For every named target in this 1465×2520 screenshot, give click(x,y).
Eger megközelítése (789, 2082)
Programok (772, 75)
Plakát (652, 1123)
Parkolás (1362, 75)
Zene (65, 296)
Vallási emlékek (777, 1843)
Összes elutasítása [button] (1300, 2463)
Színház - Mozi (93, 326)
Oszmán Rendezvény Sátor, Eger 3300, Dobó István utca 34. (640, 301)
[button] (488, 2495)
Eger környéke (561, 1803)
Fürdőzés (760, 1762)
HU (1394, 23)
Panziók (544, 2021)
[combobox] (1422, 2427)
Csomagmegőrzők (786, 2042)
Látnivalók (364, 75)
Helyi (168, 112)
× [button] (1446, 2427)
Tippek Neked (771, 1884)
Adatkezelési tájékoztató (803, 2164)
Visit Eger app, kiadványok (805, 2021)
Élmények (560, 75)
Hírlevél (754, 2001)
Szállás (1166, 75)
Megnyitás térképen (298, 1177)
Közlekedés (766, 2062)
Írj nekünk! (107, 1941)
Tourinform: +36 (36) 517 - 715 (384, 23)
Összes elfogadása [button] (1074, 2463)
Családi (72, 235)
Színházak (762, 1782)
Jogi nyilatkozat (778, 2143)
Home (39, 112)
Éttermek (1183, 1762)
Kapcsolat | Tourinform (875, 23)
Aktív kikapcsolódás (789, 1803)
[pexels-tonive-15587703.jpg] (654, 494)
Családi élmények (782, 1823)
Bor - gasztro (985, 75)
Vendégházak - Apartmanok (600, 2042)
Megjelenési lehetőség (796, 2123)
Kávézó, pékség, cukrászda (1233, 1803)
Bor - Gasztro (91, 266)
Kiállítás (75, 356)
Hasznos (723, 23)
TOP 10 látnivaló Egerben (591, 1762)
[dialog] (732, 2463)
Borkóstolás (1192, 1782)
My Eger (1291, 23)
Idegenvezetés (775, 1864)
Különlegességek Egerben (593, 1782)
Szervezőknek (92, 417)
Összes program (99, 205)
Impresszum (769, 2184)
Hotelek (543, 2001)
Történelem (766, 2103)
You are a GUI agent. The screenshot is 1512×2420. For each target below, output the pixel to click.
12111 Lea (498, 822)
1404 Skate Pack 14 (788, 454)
┄┄┄┄┄┄┄┄┄┄
Lines holding the string "Összes" are the answer; copy each one from the listing above.

Összes elutasítása [button] (1300, 2463)
Összes elfogadása [button] (1074, 2463)
Összes program (99, 205)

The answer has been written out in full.